## Document extract
In this context, industry should tackle the challenges of digitalization and servitization in the interests of increasing competitiveness. In business-to-business (B2B) settings, digital technologies and servitization provide a valuable opportunity to help develop business models (Raddats and Easingwood, 2010; Brown et al., 2011). Servitization and digitalization have a mutual influence and a joint effect on the transformation of business models and thereby facilitate the emergence of digital business models (Martín-Peña et al., 2018).

Despite this mutual influence, the research domains of servitization and digitalization have evolved in isolation. Only recently have synergies between the two been acknowledged. The implementation of digital technologies to enable servitization remains an important yet understudied area of research (Paschou, et al., 2017). Lightfoot et al. (2012) reported inadequate awareness of the usage of digital technologies that enable firms to deliver product-centric service offerings. Servitization and digitalization together provide significant opportunities to boost firms’ performance and profitability (Schroeder et al., 2016).

To fill this research gap, the aim of this study is to analyze the relationship between servitization, the adoption of digital technologies in manufacturing, and their effect on firm performance. Specifically, the objective is to determine the type and intensity of interaction between servitization and digitalization and the mechanism through which this is transferred to firm performance. To achieve this aim, we present a comprehensive framework that integrates the emerging trends of servitization and digitalization in manufacturing.

## Source data
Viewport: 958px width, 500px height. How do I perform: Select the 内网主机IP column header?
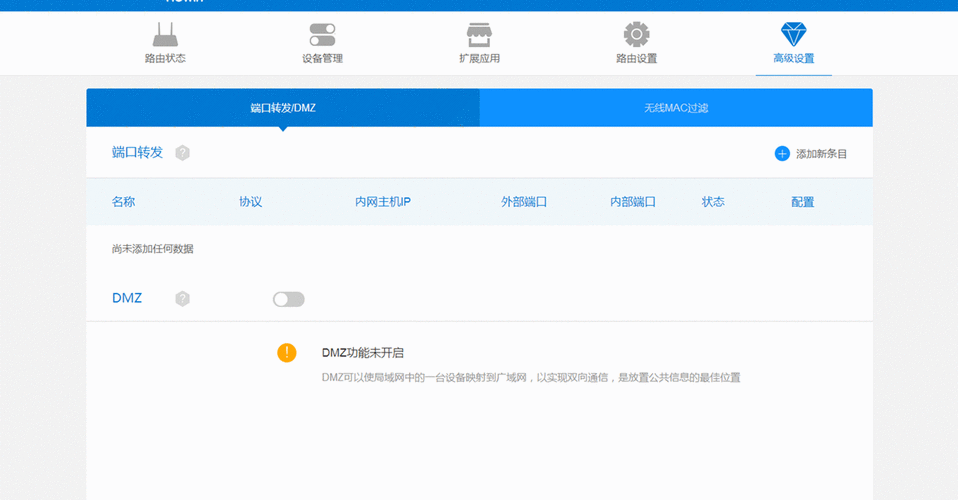[x=383, y=202]
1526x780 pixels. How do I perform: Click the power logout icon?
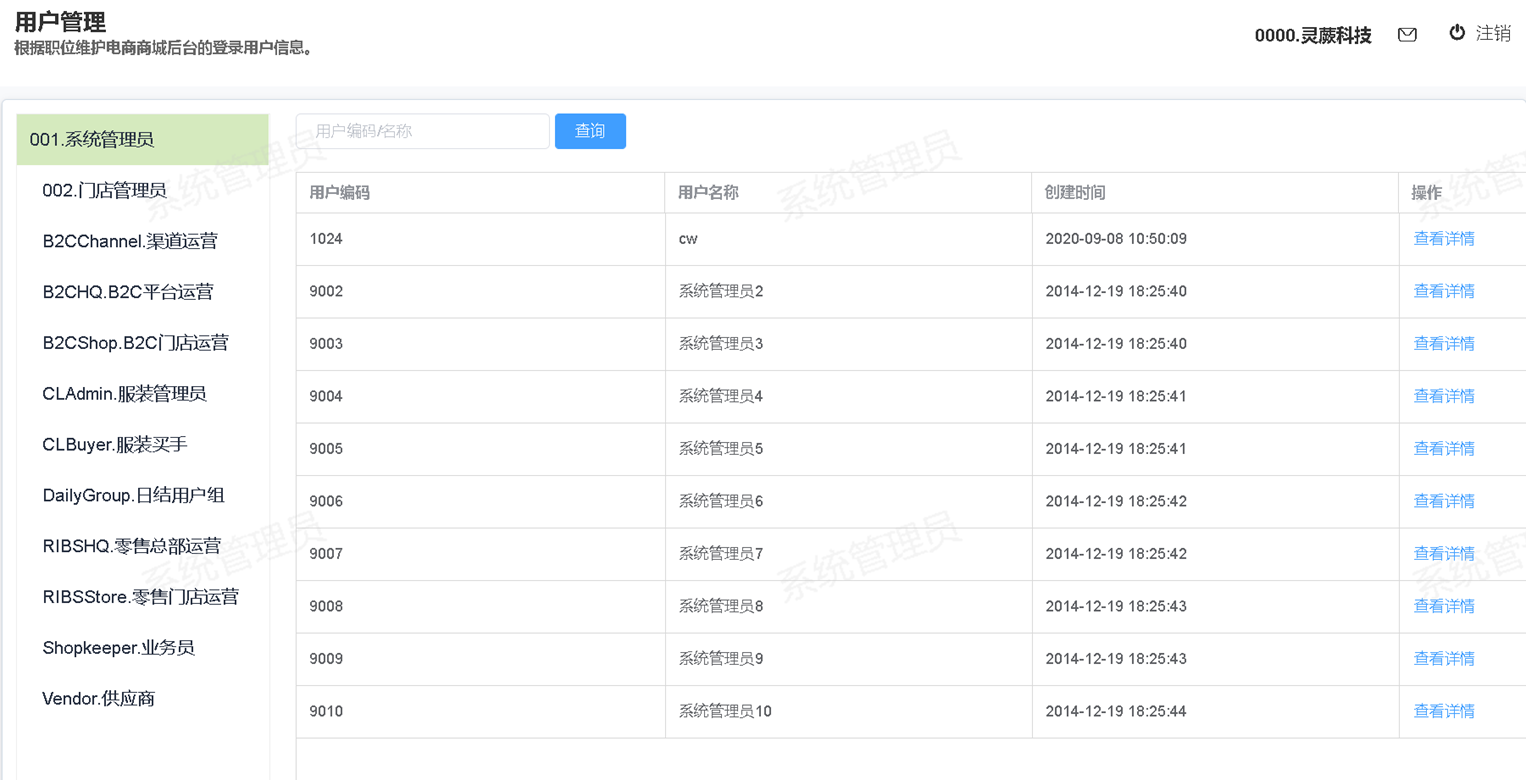point(1457,33)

## Task requirements
a) Please output the stretch of the servitization and digitalization passage from "In this context, industry" through "et al., 2018).", word for word.
b) Name each source the servitization and digitalization passage cites, with its authors and year.

## Full solutions
a)
In this context, industry should tackle the challenges of digitalization and servitization in the interests of increasing competitiveness. In business-to-business (B2B) settings, digital technologies and servitization provide a valuable opportunity to help develop business models (Raddats and Easingwood, 2010; Brown et al., 2011). Servitization and digitalization have a mutual influence and a joint effect on the transformation of business models and thereby facilitate the emergence of digital business models (Martín-Peña et al., 2018).

b)
Raddats and Easingwood, 2010
Brown et al., 2011
Martín-Peña et al., 2018
Paschou, et al., 2017
Lightfoot et al., 2012
Schroeder et al., 2016